Scientists have developed “quantum ping pong”: With the help of a special lens, two atoms can bounce a single photon back and forth with high precision. Atoms can absorb and re-emit light; This is an everyday phenomenon. But in most cases the atom emits a particle of light in all possible directions; Therefore, it is very difficult to recapture this photon.

A research team from TU Wien in Vienna (Austria) has now been able to show theoretically that, with the help of a special lens, a single photon emitted by one atom can be guaranteed to be reabsorbed by a second atom. This second atom not only absorbs the photon, but also sends it directly back to the first atom. In this way, atoms transmit the photon to each other again and again with high precision, just like in table tennis.

How to tame a wave

“If an atom emits a photon somewhere in empty space, the direction of the radiation is completely random. This makes it almost impossible for another atom far away to capture this photon again,” says Professor Stefan Rotter from the Institute for Theoretical Physics at the Vienna University of Technology. “A photon propagates as a wave, which means no one can tell exactly which direction it is traveling in. So whether or not a light particle is absorbed by the second atom is purely by chance.”

The situation is different if the experiment is carried out in a closed environment rather than in an empty space. Something very similar is known in acoustics from whispering galleries: if two people are placed in an elliptical room exactly at the focal points of the ellipse, they can hear each other perfectly, even if they whisper softly. The sound waves reflect off the elliptical wall in such a way that they meet again where the second person is standing, so that the person can hear a soft whisper just fine.

“In principle, something similar could be created for light waves by placing two atoms at the focal points of the ellipse,” says Oliver Diekmann, first author of the current publication. “But in practice, the two atoms need to be positioned very precisely at these focal points.”

Maxwell fisheye lens

Therefore, the research team proposed a better strategy based on the fisheye lens concept developed by James Clerk Maxwell, the founder of classical electrodynamics. The lens has a spatially variable refractive index. While light travels in straight lines through a homogeneous medium such as air or water, light rays are bent in Maxwell’s fisheye lens.

“In this way, all the rays from an atom can be ensured to reach the edge of the lens along a curved path, then be reflected and then hit the target atom along another curved path,” explains Oliver Dieckmann.

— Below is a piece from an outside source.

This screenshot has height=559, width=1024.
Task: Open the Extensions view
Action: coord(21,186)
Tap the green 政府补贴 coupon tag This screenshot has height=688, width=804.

In this case, the effect works much more efficiently than in a simple ellipse, and deviations from the ideal location of the atoms are less harmful.

“The light field in this fish-eye Maxwell lens consists of many different vibration modes. It is like playing a musical instrument where different harmonics are produced simultaneously,” says Stefan Rotter. “We were able to show that the coupling between the atom and these different modes of vibration can be tailored in such a way that a photon will almost certainly be transported from one atom to another – quite differently than it would in empty space.”

After an atom absorbs a photon, it remains in a higher energy state until it emits a photon again a very short time later. Then the game begins again: the two atoms switch roles and the photon bounces from the receiving atom back to the original sending atom, and so on.

Optimum control for quantum technologies

So far its effect has been proven theoretically, but practical tests are possible with modern technology. “In practice, the efficiency can be further increased by using not just two atoms, but two groups of atoms,” says Stefan Rotter. “This concept could be an interesting starting point for quantum control systems to study the effects of the extremely strong interaction of light and matter.”